Network/TDS Packet Size
Contrarily, in System Architecture – Scenario B where we have more of a distributed architecture and SSAS is installed on a separate server than say where the relational dimensional data is can improve your query and processing performance by changing the PACKET SIZE on the Data Source to allow for larger packet sizes to be transported over the network. This minimizes the protocol to build many small packages (packets). This can benefit your processing.
During cube processing data moves from your relational data warehouse to SSAS in TDS (Tabular Data Stream) packets. As data movement between the relational data warehouse and SSAS is normally high, we should configure this to have a bigger packet size (therefore less packets) than using a smaller size (high number of packets) to minimize the overhead of breaking data down into multiple chunks/packets and reassembling it at other end. To change the packet size you can go to connection manager, click on the All page on the left side and specify 32KB for the packet size property instead of its default value of 4KB. Please note, changing the network packet size property might be good for data warehousing scenario but not for OLTP type applications and therefore it’s better to override the packet size property for your connection separately instead of changing it on SQL Server for all connections.
Isolation, Query Timeout, and Maximum Number of Connections
There are a couple of things you need to be aware of when connecting to source systems using data sources in an SSAS project:
Isolation – Sometimes when your source system is continuously changing and you want consistent data, you might need to pull data in using Snapshot isolation mode which in turns uses a version store in SQL Server. In other scenarios, use the default ReadCommitted isolation mode in order to avoid extra overhead/copies at the source system.

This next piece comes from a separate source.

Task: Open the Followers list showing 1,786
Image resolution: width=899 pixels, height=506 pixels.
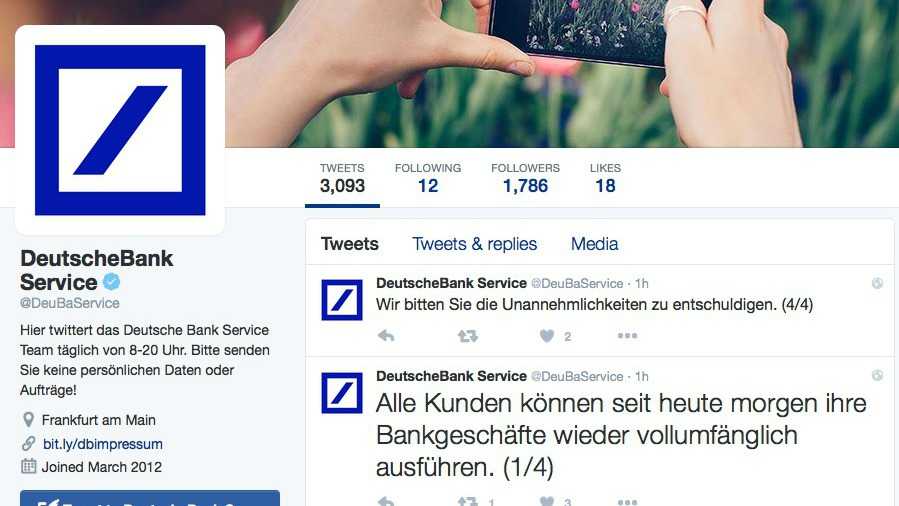Action: coord(525,178)

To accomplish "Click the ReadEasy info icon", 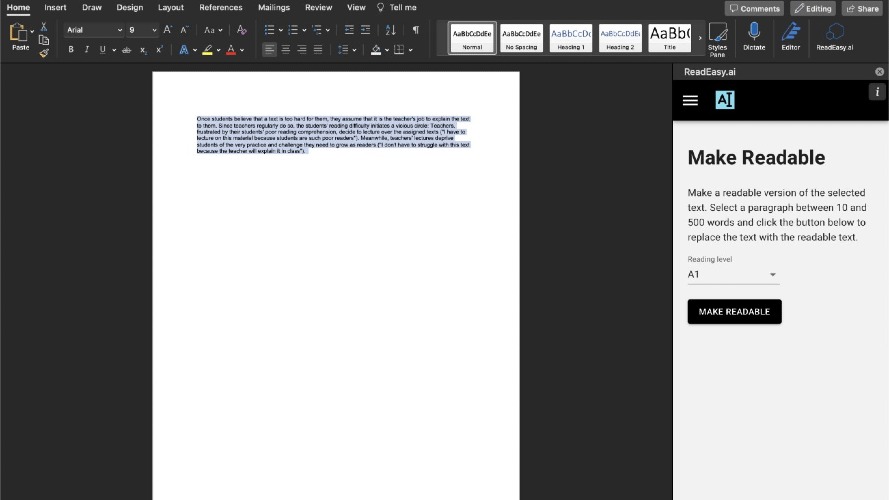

Query timeout – With this property you can specify the query timeout for queries being run against the source system. If you have huge source tables with inadequate indexes or out of date statistics, your query is going to take longer, so make sure you specify the value which is appropriate or specify 0 for unlimited timeout. Actually, I would encourage you to go make sure you don’t have out-of-date statistics, fragmented indexes, etc. instead of spending time here. If you are spending a lot of time here and the problem you are trying to solve never seems to work…I would take a look at what is happening on the relational dimensional database side of things.
Number of connections – With this you can specify the maximum number of connections that SSAS can create in parallel to pull data from source systems during cube processing. This really helps in cube processing to run in parallel by creating multiple connections to refresh several dimensions and facts in parallel. The default value for this is 10 and you should consider increasing this if you have a cube with lots of dimensions/facts and your source supports more parallel connections. This will greatly improve the cube processing times.
This allows you to specify the credentials which will be used for connecting and pulling data from source systems. The best practice from a production scenario is to apply the Use the service account option.
Well that mostly covers the Data Source design best practices. Taking the time to go through and setup these settings and properties will definitely assist your Analysis Services solution to perform better. Hopefully this information is useful to you and will give you a jump start on your SSAS solutions.